Il y a deux reines à Bruxelles. La première est Mathilde, la femme aux cheveux bouffants de Philippe, roi des Belges. La seconde est différente. Elle ne porte pas de couronne, et n’apparaît pas lors des fonctions royales. Pourtant, Ursula von der Leyen est tout autant souveraine : non seulement la figure de proue d’une monarchie constitutionnelle désuète, mais un colosse, jouissant d’une autorité considérable sur l’Union européenne et ses 450 millions d’habitants.
Alors qu’Ursula von der Leyen entame son second mandat en tant que présidente de la Commission européenne, elle dirige un bloc qui est antidémocratique par conception, et qui confère une immense autorité à ses dirigeants. Et comme il semble clair, elle a l’intention d’étendre sa révolution technocratique, transformant l’UE d’un ensemble de nations en un véritable État souverain.
Avec Macron en difficulté et Scholz méprisé, le maintien d’Ursula von der Leyen à son poste rompt avec un modèle mondial d’échec des titulaires. Contrairement aux simples politiciens, cependant, Ursula von der Leyen n’a pas à se soucier de ce que pensent les électeurs. Certes, le président de la Commission européenne doit obtenir le soutien du Parlement européen, mais seulement après avoir été nommé par le gouvernement de chaque État membre. En théorie, cela devrait refléter le résultat des élections européennes. En pratique, cependant, le Parlement européen est une législature castrée, constitutionnellement incapable d’initier des lois.
Ursula von der Leyen est moins l’exécutif d’une démocratie ouverte et plus le chef d’un politburo soviétique. C’est clair, certainement, si l’on jette un œil aux titres des commissaires du président. Du vice-président exécutif pour la transition propre, juste et compétitive, au vice-président exécutif pour la cohésion et les réformes, ses subordonnés président des départements qui n’auraient pas détonné dans le Moscou des années 70. Et durant son premier mandat, de 2019 à 2024, elle a inlassablement consolidé l’autorité, inclinant lentement l’équilibre des pouvoirs de l’UE vers des institutions supranationales comme la Commission — et loin du Conseil des ministres représentant les États membres.

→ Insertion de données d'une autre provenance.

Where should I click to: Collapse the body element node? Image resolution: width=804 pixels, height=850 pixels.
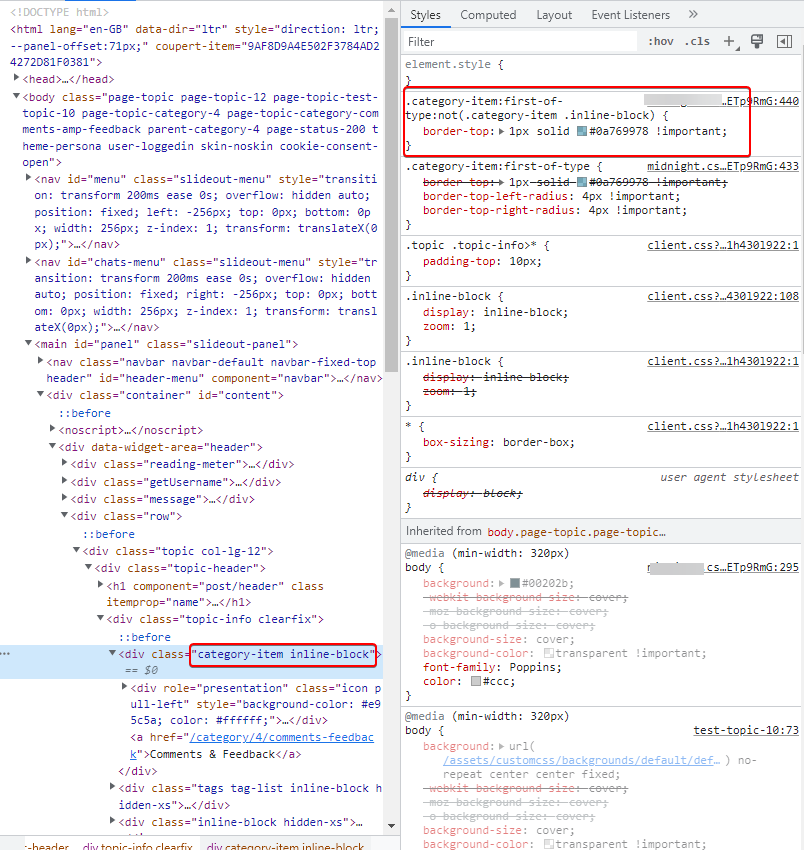(16, 96)
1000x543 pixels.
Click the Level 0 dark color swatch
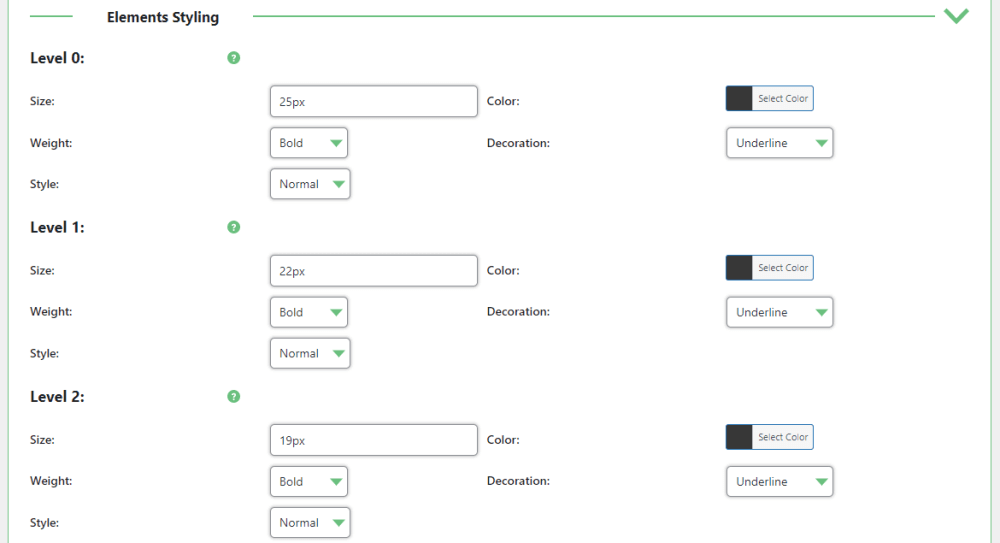[x=740, y=98]
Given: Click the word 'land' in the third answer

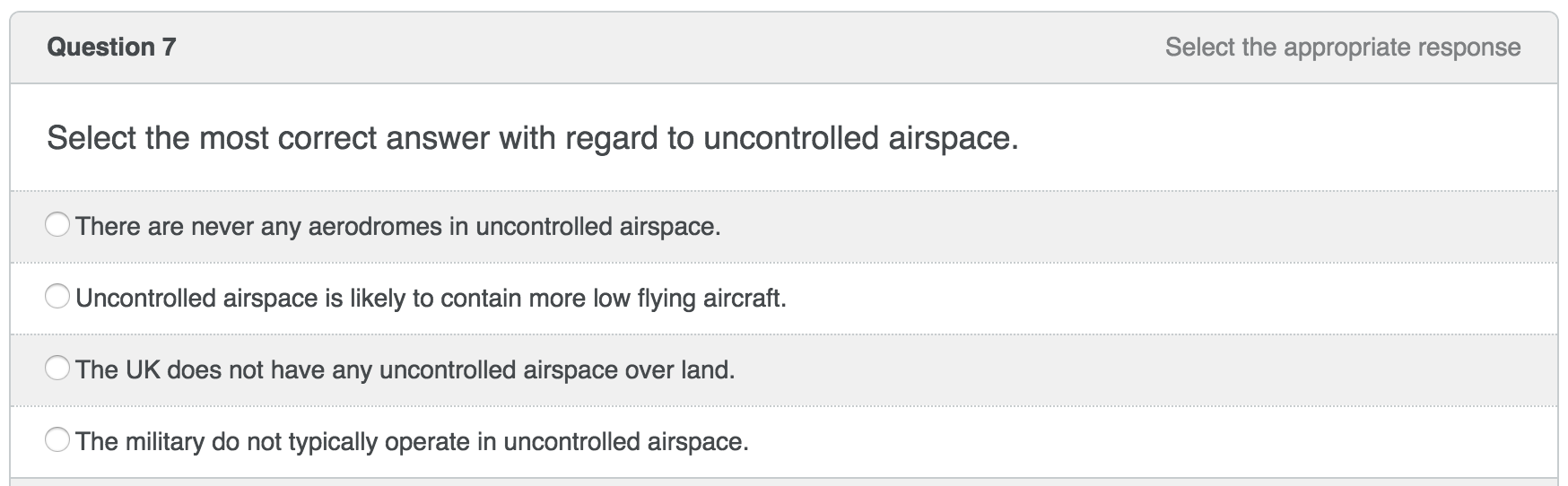Looking at the screenshot, I should pos(706,369).
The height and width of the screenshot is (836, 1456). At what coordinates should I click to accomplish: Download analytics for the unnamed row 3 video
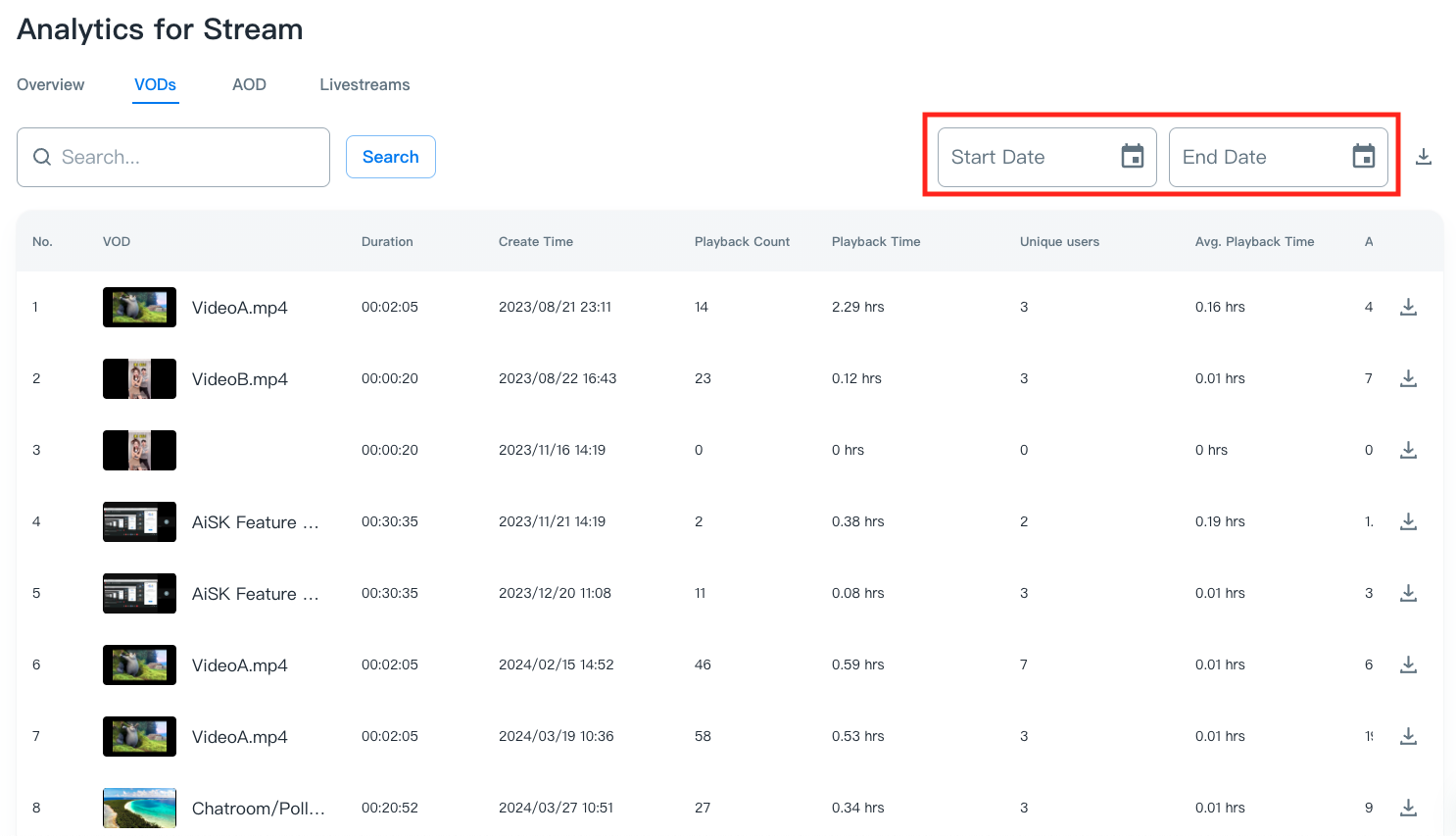pyautogui.click(x=1408, y=450)

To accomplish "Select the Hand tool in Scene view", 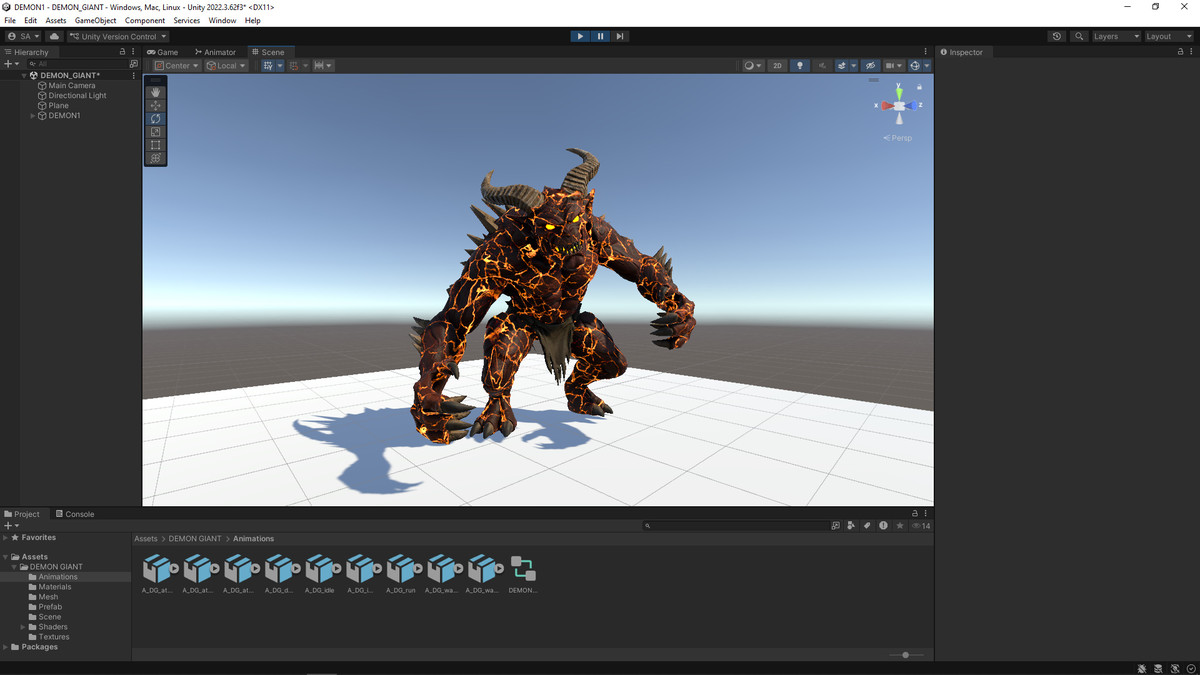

Ce projet de construction d’État semble prêt à s’intensifier durant son second mandat ; comme elle le précise dans ses lignes directrices politiques pour la prochaine commission, sa vision est imprégnée de discours existentiel, insistant sur le fait que l’Europe n’a pas d’avenir à moins qu’elle ne continue à avancer vers l’unité. Avec la détermination d’Ursula von der Leyen à poursuivre la guerre par procuration en Ukraine au détriment du bien-être économique européen, et sa dépendance à l’égard de politiciens baltes tels que Kaja Kallas en tant que haute représentante aux affaires étrangères et à la sécurité, elle semble suivre le schéma historique de la construction d’État par la crise.
Cependant, si Ursula est un Charlemagne moderne dans sa vanité et son ambition, le fait que ses efforts soient si éloignés de la volonté populaire signifie qu’ils échoueront inévitablement. Bien que la centralisation au sommet renforcera sans doute son influence personnelle, cela signifie peu sans renforcer le système plus large de l’UE. En fait, concentrer le pouvoir dans ce modèle non souverain est susceptible de le rendre encore plus déséquilibré, avec une superstructure lourde perchée au-dessus d’un continent bouillonnant de mécontentement populaire. Peu importe combien de russophobes Ursula von der Leyen intègre dans sa bureaucratie, après tout, la guerre en Ukraine sera finalement décidée non pas à Bruxelles mais à Washington, lorsque Donald Trump réintégrera bientôt la Maison Blanche en janvier.
Ainsi, le paradoxe du second mandat d’Ursula von der Leyen est qu’à mesure que le pouvoir du centre de l’UE croît, l’Europe elle-même devient plus faible. Rien de ce que fait Ursula von der Leyen ne semble susceptible d’inverser ce déclin. En fait, son plan visant à mettre fin complètement au flux de gaz russe vers l’Europe, au profit de gaz naturel liquéfié coûteux en provenance des États-Unis, témoigne de son incapacité congénitale à agir dans le meilleur intérêt de son continent. Cela reflète à son tour le fait que l’UE n’est pas un État-nation et, par conception, ne peut pas avoir d’intérêt national. Alors qu’Ursula von der Leyen promet donc de réduire la réglementation qui serait censée étouffer les entreprises européennes — dont beaucoup ont été mises en place sous son dernier mandat — la réalité est que l’industrie, de la Rioja à la Ruhr, continuera de souffrir sans énergie bon marché.